Leetcode 766. Toeplitz Matrix （Java）

问题描述

A matrix is Toeplitz if every diagonal from top-left to bottom-right has the same element.

Now given an M x N matrix, return True if and only if the matrix is Toeplitz.

Example 1:

Input: matrix = [[1,2,3,4],[5,1,2,3],[9,5,1,2]]

Output: True

Explanation:

1234

5123

9512

In the above grid, the diagonals are “[9]”, “[5, 5]”, “[1, 1, 1]”, “[2, 2, 2]”, “[3, 3]”, “[4]”, and in each diagonal all elements are the same, so the answer is True.

Example 2:

Input: matrix = [[1,2],[2,2]]

Output: False

Explanation:

The diagonal “[1, 2]” has different elements.

Note:

matrix will be a 2D array of integers.

matrix will have a number of rows and columns in range [1, 20].
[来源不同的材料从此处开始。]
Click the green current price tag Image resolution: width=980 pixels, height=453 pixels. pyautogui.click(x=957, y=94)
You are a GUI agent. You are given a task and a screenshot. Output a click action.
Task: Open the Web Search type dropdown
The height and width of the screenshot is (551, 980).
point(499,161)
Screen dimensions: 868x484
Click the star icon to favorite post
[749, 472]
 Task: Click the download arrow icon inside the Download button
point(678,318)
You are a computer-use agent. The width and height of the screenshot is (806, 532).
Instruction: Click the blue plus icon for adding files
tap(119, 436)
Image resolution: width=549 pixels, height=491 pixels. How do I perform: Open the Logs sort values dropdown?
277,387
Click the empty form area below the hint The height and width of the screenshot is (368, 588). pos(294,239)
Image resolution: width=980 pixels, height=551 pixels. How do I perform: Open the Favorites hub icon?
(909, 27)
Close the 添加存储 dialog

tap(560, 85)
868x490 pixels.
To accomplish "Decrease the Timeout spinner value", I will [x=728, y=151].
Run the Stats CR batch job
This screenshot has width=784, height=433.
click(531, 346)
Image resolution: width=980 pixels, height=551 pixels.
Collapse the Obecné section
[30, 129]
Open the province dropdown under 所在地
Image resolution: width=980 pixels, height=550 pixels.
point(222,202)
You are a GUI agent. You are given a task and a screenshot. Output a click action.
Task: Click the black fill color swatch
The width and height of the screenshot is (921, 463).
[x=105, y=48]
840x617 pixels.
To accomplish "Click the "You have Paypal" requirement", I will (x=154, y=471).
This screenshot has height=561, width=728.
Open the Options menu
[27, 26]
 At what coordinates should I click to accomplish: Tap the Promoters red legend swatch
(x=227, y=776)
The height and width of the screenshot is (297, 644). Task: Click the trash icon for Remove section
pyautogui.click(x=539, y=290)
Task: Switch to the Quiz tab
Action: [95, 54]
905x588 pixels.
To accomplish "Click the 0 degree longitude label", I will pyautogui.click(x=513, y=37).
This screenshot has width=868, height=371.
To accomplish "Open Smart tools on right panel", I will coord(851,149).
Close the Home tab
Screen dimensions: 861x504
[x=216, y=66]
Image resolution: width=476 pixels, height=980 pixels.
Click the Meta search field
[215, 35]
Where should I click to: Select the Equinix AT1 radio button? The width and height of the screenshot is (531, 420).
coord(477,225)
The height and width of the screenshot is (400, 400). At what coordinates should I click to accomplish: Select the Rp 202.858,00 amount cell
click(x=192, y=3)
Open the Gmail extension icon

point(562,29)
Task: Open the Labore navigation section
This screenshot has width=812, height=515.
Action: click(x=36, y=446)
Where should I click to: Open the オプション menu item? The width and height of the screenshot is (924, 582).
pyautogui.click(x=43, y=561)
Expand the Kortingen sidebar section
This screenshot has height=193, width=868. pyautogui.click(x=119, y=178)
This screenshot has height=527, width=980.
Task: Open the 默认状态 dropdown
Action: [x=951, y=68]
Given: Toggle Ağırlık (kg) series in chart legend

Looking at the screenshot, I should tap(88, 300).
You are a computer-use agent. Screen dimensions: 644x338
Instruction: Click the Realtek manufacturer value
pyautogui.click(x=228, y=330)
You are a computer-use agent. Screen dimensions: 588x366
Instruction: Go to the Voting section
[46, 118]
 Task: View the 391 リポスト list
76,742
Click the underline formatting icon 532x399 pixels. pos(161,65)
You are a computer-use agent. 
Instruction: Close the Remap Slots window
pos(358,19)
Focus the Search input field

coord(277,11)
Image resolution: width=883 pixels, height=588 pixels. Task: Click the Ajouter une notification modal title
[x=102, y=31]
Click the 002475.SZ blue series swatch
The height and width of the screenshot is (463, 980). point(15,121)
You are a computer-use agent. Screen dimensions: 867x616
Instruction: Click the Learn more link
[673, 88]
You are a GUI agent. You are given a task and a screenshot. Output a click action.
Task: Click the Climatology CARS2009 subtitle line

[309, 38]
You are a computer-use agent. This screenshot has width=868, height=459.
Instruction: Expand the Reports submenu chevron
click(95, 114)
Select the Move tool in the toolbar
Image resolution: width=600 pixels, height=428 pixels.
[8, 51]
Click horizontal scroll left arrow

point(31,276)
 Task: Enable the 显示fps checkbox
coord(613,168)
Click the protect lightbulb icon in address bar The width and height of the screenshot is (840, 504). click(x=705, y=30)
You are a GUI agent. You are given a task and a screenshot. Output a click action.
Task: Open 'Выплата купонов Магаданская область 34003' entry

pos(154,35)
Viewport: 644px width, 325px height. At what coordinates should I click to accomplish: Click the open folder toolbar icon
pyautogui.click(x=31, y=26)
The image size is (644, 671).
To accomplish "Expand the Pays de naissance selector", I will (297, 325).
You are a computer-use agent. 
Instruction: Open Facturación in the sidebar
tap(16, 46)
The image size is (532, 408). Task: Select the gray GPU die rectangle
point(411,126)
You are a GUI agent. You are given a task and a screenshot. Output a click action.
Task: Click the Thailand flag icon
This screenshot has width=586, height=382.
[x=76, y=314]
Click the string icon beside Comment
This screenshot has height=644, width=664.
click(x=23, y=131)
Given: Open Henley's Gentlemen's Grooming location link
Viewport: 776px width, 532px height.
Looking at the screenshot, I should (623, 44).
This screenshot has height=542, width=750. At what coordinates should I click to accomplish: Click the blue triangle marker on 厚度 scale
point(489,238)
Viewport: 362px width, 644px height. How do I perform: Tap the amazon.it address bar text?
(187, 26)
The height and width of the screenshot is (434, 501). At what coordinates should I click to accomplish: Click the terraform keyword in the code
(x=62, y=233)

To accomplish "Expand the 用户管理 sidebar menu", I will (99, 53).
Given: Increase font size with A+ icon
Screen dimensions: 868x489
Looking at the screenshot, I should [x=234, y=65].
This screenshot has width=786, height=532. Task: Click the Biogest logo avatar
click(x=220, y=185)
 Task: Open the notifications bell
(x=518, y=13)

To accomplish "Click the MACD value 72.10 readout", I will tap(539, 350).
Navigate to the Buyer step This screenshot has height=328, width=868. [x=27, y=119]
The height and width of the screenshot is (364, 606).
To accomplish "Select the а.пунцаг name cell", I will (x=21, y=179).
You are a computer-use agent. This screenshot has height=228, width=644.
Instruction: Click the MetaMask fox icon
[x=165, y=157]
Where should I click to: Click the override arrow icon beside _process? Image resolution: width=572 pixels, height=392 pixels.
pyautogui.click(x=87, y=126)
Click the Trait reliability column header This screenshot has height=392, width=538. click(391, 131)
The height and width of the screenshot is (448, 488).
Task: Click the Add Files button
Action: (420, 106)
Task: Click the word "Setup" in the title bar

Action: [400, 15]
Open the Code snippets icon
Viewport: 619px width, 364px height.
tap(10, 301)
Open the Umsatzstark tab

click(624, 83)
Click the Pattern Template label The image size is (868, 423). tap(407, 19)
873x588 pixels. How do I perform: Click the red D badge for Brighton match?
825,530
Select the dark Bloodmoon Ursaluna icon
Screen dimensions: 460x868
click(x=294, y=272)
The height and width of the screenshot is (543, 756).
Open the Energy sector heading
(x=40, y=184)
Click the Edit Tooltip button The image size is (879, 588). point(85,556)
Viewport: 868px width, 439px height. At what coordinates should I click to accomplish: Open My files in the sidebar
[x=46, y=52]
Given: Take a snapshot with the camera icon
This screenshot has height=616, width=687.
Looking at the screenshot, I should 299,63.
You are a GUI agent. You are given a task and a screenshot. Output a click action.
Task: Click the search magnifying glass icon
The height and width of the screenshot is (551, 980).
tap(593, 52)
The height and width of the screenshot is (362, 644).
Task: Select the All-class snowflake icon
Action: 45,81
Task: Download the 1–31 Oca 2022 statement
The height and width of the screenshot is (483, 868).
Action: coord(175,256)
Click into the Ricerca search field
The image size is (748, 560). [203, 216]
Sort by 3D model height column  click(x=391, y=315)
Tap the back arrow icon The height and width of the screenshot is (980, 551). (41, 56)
matrix[i][j] will be integers in range [0, 99].

解决方案

package test ;

import java.lang.* ;
import java.util.*;

class Solution {
public boolean isToeplitzMatrix(int[][] matrix) {
int rows = matrix.length ; //行数
int cols = matrix[0].length ; //列数

boolean flag = true ;
int r = rows - 1, c = 1 ; //当前对角线的起始位置
//更新行递减的对角线
while(r >= 0 && flag == true){
for(int i = r, j = 0; i < rows - 1 && j < cols - 1 && flag == true; i ++, j ++){
if(matrix[i][j] != matrix[i + 1][j + 1]){
flag = false ;
return flag ;
}
}
r -- ;
}
//更新列递增的对角线
while(c <= cols - 1 && flag == true){
for(int i = 0, j = c; i < rows - 1 && j < cols - 1 && flag ==true; i ++, j ++){
if(matrix[i][j] != matrix[i + 1][j + 1]){
flag = false ;
return flag ;
}
}
c ++ ;
}

return true ;
}
}

public class Test{
public static void main(String[] args){
Solution s = new Solution() ;
int[][] ma = {{1,2,3,4}, {5,1,2,3}, {9,5,1,0}} ;

System.out.println(s.isToeplitzMatrix(ma)) ;
}
}

我自己最先想到的方法就是暴力解决，逐对角线比较该上的元素是否相等

Java获得二维数组行数和列数的方法：

int rows = matrix.length ; //行数
int cols = matrix[0].length ; //列数

在Discuss里面第一个给出的答案很精简，贴在这里供瞻仰~

class Solution {
public boolean isToeplitzMatrix(int[][] matrix) {
for (int i = 0; i < matrix.length - 1; i++) {
for (int j = 0; j < matrix[i].length - 1; j++) {
if (matrix[i][j] != matrix[i + 1][j + 1]) return false;
}
}
return true;
}
}

该代码的思想就是逐行比较每个元素与自己对角线上的下一个元素是否相等（二维数matrix[0][cols-1]和matrix[rows-1][0]不用比较，因为该对角线上只有一个元素），一旦出现不相等就return false，否则return true。